LEXINGTON, Ky. — Two Kentucky hemp companies, including one of the state's largest, are facing bankruptcy proceedings.

Three creditors filed an involuntary bankruptcy petition against GenCanna in federal court in Lexington last week to force the company into Chapter 11 bankruptcy, the Lexington Herald-Leader reported Wednesday. The company, one of the state's major producers, has 21 days to file a response.

Also this month, the owner of Sunstrand hemp company filed for Chapter 7 bankruptcy in federal court in Louisville, according to the newspaper.

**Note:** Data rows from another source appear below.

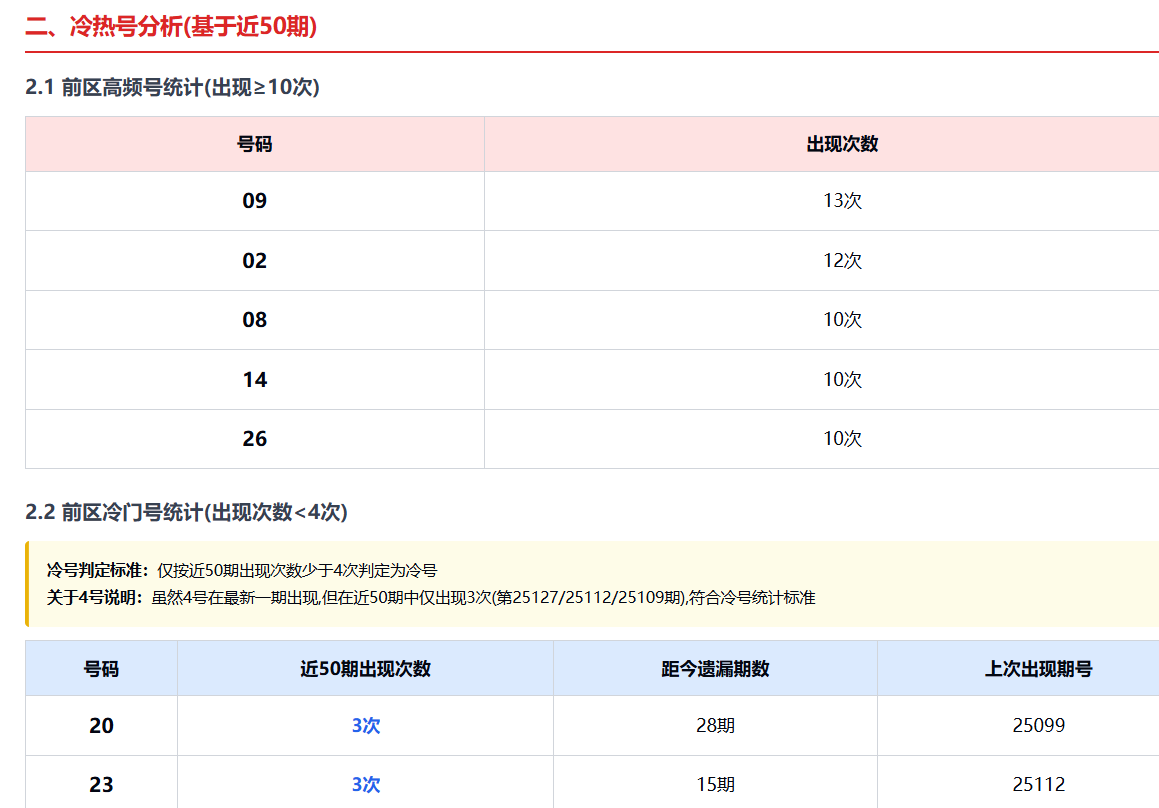Click the 号码 header in the pink table
The height and width of the screenshot is (808, 1159).
pyautogui.click(x=254, y=144)
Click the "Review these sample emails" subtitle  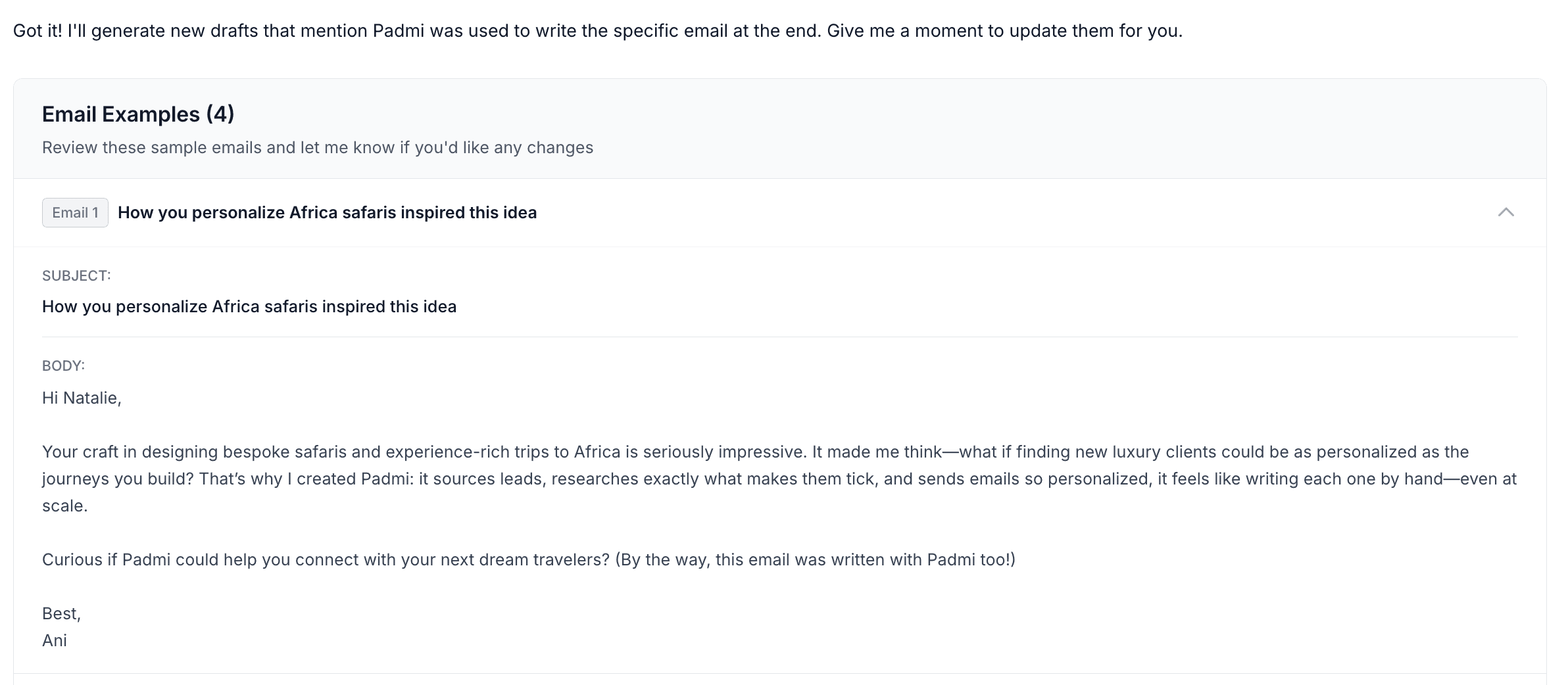[317, 148]
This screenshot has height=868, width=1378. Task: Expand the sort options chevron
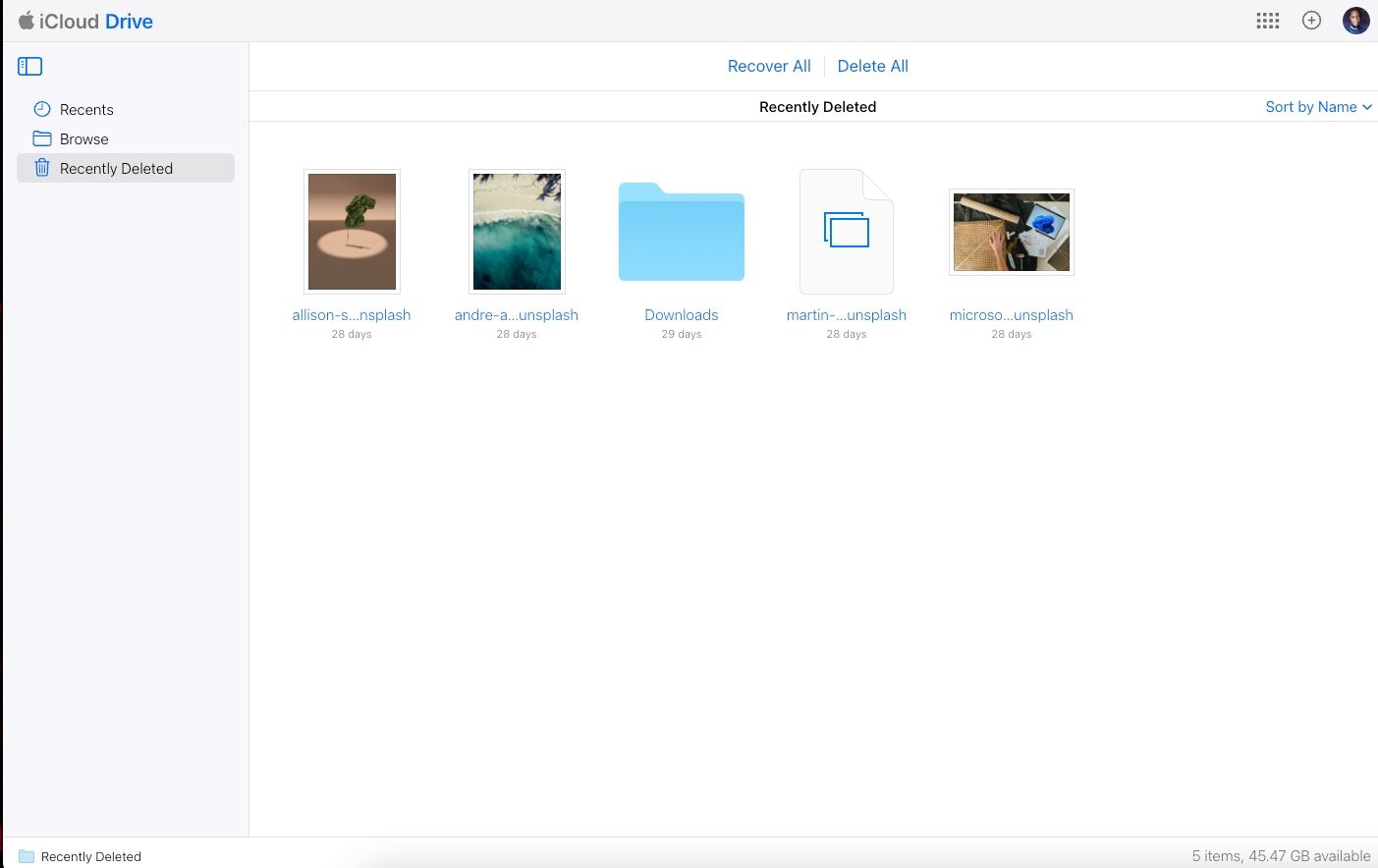point(1368,107)
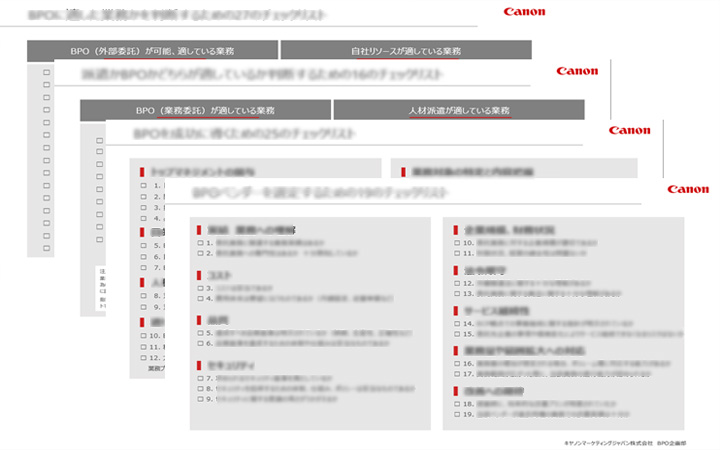Click the Canon logo just above the frontmost sheet's logo

click(x=630, y=130)
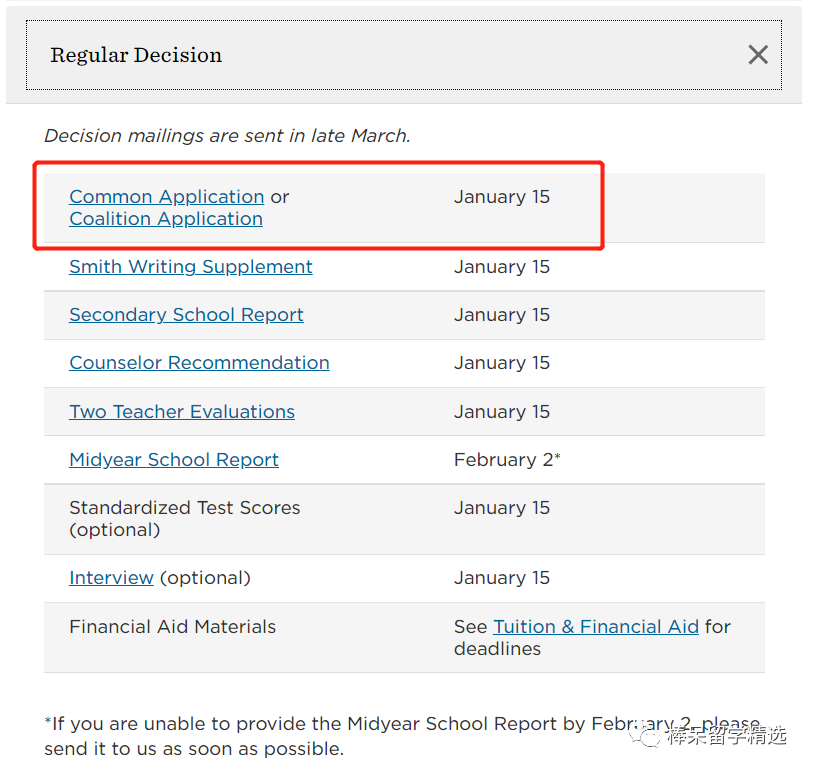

GenCanna said in an email that payments to hemp growers for their crop under contract to the company are up to date and that the recent petition "is part of a legal dispute process" to which the company "will respond soon." Sunstrand did not immediately respond to a request for comment on the Chapter 7 bankruptcy filing.

The proceedings come as Kentucky's Agriculture Commissioner Ryan Quarles issued a letter to the FDA on Tuesday arguing that the state's hemp industry is facing "bureaucratic paralysis" threatening growers.

The market for CBD has plummeted since the FDA issued a warning in November on consuming CBD and sent warnings to 15 companies for improper marketing tactics, Quarles' letter said.

Still, Kentucky Gov. Andy Beshear and the Department for Local Government are investing in the industry, and announced a $1 million grant Tuesday for a Mount Vernon hemp company, news outlets reported.